Thursday, July 21, 2011

Stormtrooper on the Eastern Front - Fighting with Hitler's Latvian SS


When Germany attacked Russia on 22 June 1941, the people of Latvia had been under Russian Communist rule for a whole year, during which time they had experienced Communism in action. Even the few Latvians, who in the beginning of this period had had some hope of a better life, were bitterly disappointed. Within a year the country had become poor and the people were terrified of their new rulers. Many of them had been arrested and disappeared without trace. There were rumours circulating everywhere of the tortures meted out by the Russian Secret Police on those who fell into their hands.
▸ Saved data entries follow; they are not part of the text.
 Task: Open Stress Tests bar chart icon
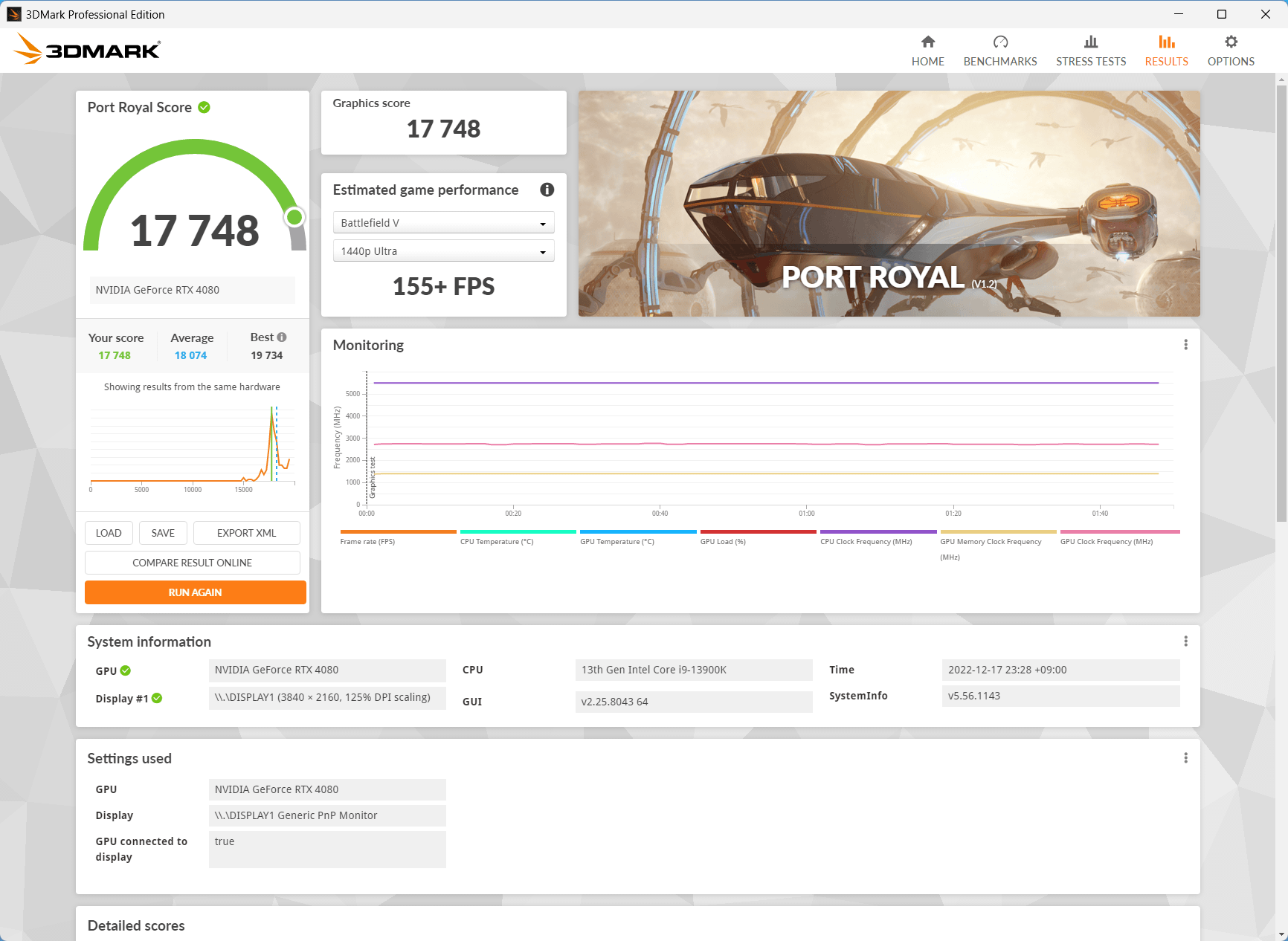click(x=1090, y=42)
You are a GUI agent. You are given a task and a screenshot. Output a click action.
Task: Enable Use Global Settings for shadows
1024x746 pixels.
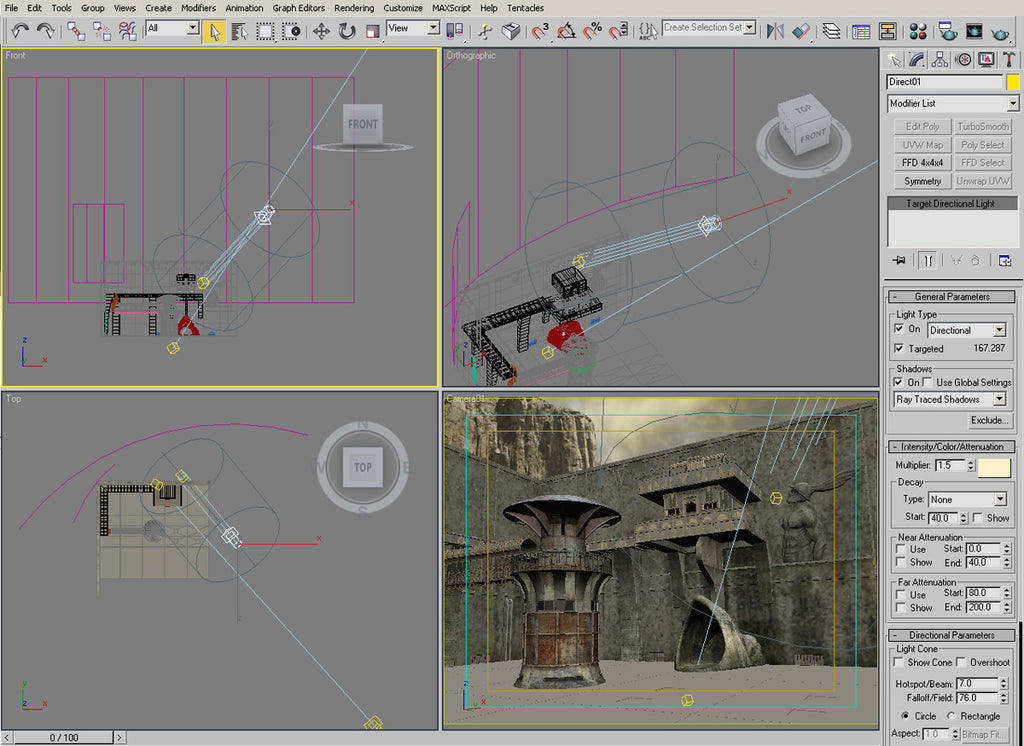click(926, 383)
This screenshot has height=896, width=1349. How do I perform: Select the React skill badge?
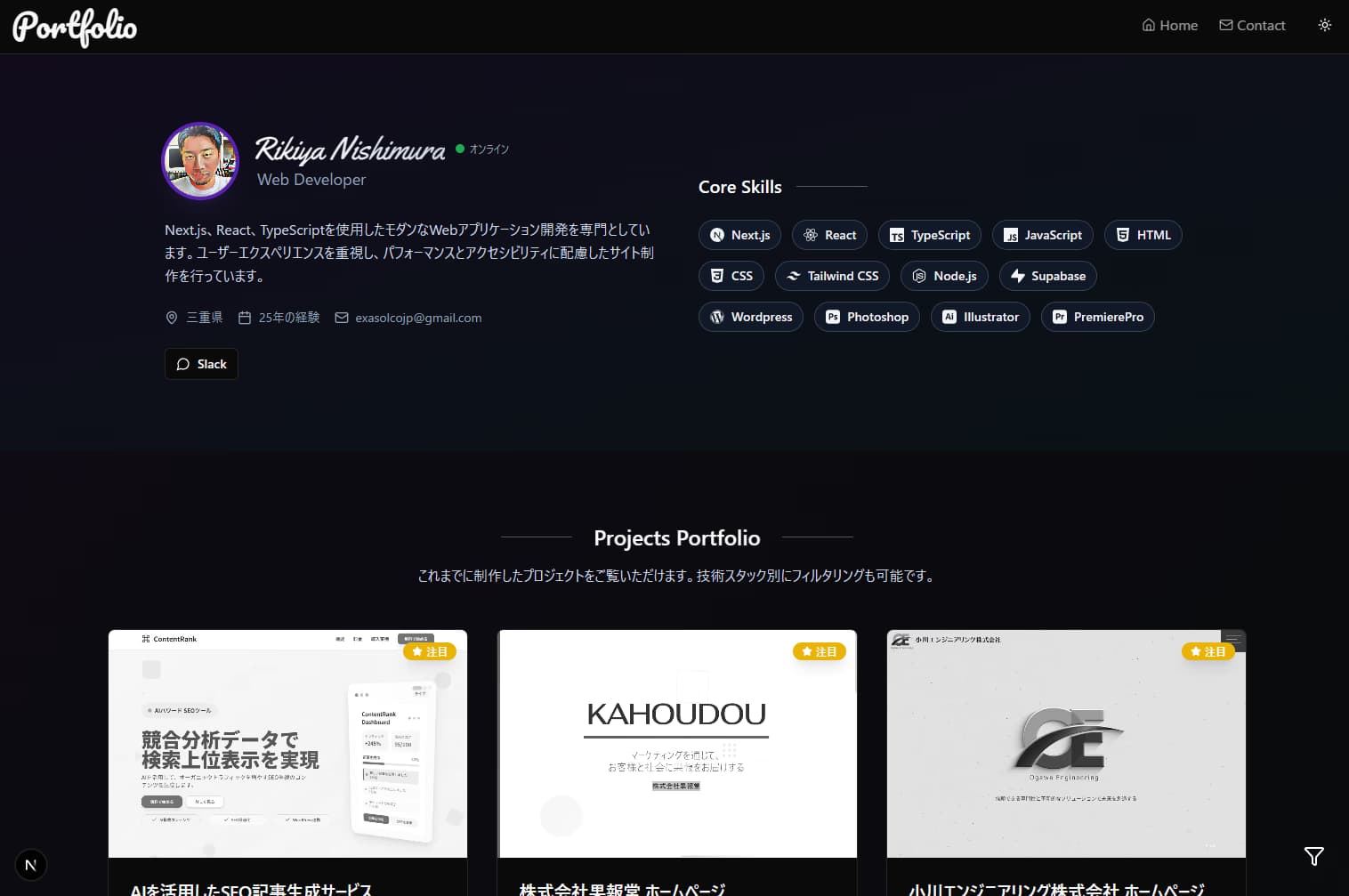coord(829,235)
Anyone still believing the Russian propaganda of a better life just around the corner suffered the final disillusionment on 14 June 1941. In one night the Russians arrested some 15,000 persons, loaded them onto cattle trucks and deported these wholly innocent people to the concentration camps of Russia. The total number of children and adults killed and deported in one year by the Communists amounted to almost 36,000. Nearly everyone in Latvia lost a relative or member of their family. When the German Army reached Riga in a swift ten-day advance after the start of the war, they were greeted as liberators and welcomed by the people. Only then did the full horror of the Communist rule become known. Mass graves of tortured victims were opened up, and lists of arrested people and instruments of physical torture were found at the Secret Police headquarters in Riga.